In a previous article, I had mentioned that only a few bluebirds had returned from the south this spring. Ice storms had killed the migrating bluebirds as well as most wildlife in some southern states. In addition, I had given preliminary results of our first monitoring of the birdhouses.

In June, we continued checking the boxes. In the birdhouse trails I monitor, only two pairs of bluebirds nested this year. Four nestlings fledged from one box. In the other box were four eggs, which never hatched. The female had abandoned the nest.

Bob Saunders, who monitors three trails, reported that the only bluebird nest he found was also abandoned. The four eggs in it did not hatch.

Henry VanAel and Ilka Milne found one bluebird nest with four eggs in it. This nest had been previously used by tree swallows before the bluebirds took over. Unfortunately, the bluebirds left leaving four unhatched eggs.

No other bluebird nests were discovered.

What a difference! Last year 37 pairs of bluebirds fledged 160 nestlings.

Tree swallows fared much better. Some arrived in April and began nesting early. Unfortunately a cold spell occurred just as many of the eggs had hatched. On May 5, the temperature was -5 and remained cold until May 11. The nestlings did not survive.

In the following days, unusually warm weather prevailed and more swallows began nesting. By the third week of July, 79 pairs had fledged close to 400 young.

We lost a number of nestlings due to weather (as mentioned above), predation and house wrens. For example, raccoons raided five boxes on a trail that had been “safe” for years.

Throughout the area, wrens had built their dummy nest (filled boxes with twigs) in boxes that had eggs or nestlings, thus killing the young tree swallows in them.

Four pairs of chickadees used the birdhouses. Three successfully fledged their young.

Northern flying squirrels nested in one box.

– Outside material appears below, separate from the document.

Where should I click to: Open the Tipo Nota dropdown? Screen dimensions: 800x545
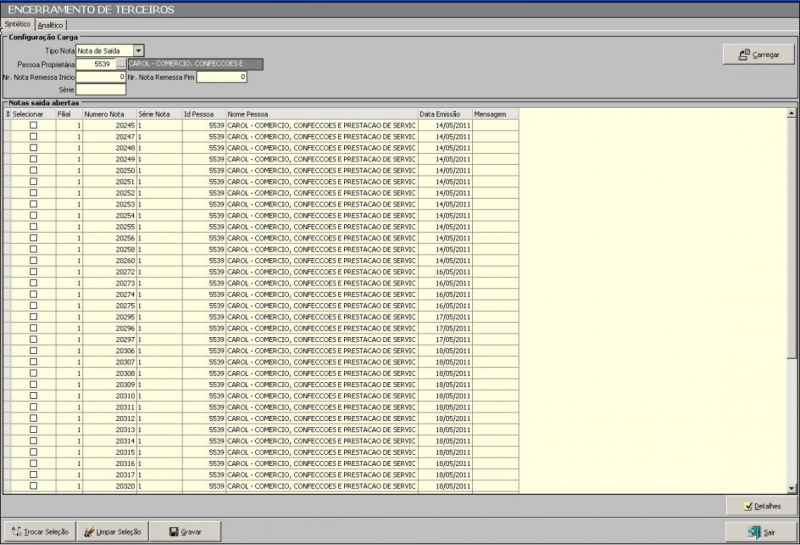pos(139,50)
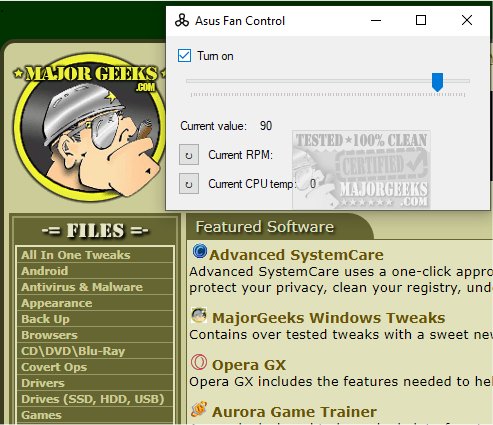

Bluebird numbers have taken a hit this year, due to ice storms and abandoned nests. But there’s hope for the future. To see the bluebird in full colour, see the front cover of this edition. – Submitted photo

Even though the bluebird population is at an all-time low, there is hope that they will recover. In 2015 very few tree swallows returned from the south. Now there are so many, that they occupy 75 to 80 per cent of the boxes. It’s quite possible that bluebirds will do the same.